— Begin Passage given —

I write to help meet needs of people and want to keep people first. It’s not about selling a book now,
but developing relationships.


At one large event a couple came by looking a bit frazzled. I asked what was happening in their lives. They shared some great needs of one of their children. I suggested that the books my friend offered might help and mostly listened. Then when my friend was free I introduced them. They bought some of her books. They returned to ask a bit about my books and bought one. They also sent other people to my booth to buy books.

Another couple asked if I knew how they could speak to Dr. Ben Carson who was a speaker at the event. I knew which booth represented him and brought them over to meet the person who could connect them. Dr. Carson had successfully operated on their son several years earlier and they wanted to update the doctor on the son’s progress. The connection worked out and they had a private chat with Dr. Carson. They returned and bought some books from me plus gave a generous donation to my friend who has a ministry.

I spoke with another women who wanted to chat about girls. She expressed interest in my books for girls that I did not bring. I brought some the next day. We exchanged business cards and now we’re talking about my being a speaker at an upcoming event of an organization she chairs. I’m hoping she’ll want to endorse a future book.

— End Passage given —
— Begin Dataset records —

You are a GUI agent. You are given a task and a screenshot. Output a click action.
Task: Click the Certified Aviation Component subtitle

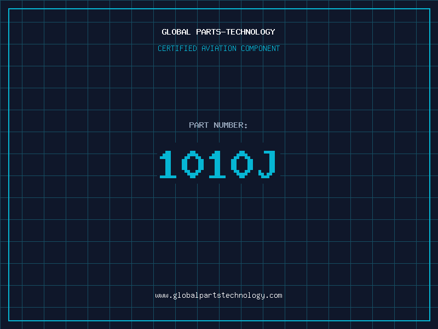(x=218, y=48)
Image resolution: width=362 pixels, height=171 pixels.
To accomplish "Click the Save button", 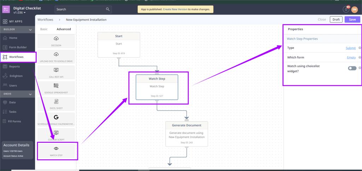I will 352,19.
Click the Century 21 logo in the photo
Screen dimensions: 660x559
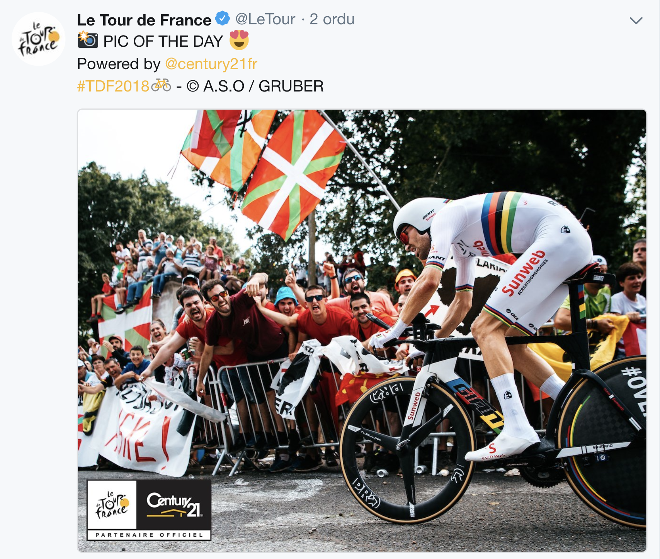[174, 505]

— End Dataset records —

Goal of the exercise: Reproduce in full, word for word, the account of meeting visitors at a book event.

Expected output:
I write to help meet needs of people and want to keep people first. It’s not about selling a book now,
but developing relationships.


At one large event a couple came by looking a bit frazzled. I asked what was happening in their lives. They shared some great needs of one of their children. I suggested that the books my friend offered might help and mostly listened. Then when my friend was free I introduced them. They bought some of her books. They returned to ask a bit about my books and bought one. They also sent other people to my booth to buy books.

Another couple asked if I knew how they could speak to Dr. Ben Carson who was a speaker at the event. I knew which booth represented him and brought them over to meet the person who could connect them. Dr. Carson had successfully operated on their son several years earlier and they wanted to update the doctor on the son’s progress. The connection worked out and they had a private chat with Dr. Carson. They returned and bought some books from me plus gave a generous donation to my friend who has a ministry.

I spoke with another women who wanted to chat about girls. She expressed interest in my books for girls that I did not bring. I brought some the next day. We exchanged business cards and now we’re talking about my being a speaker at an upcoming event of an organization she chairs. I’m hoping she’ll want to endorse a future book.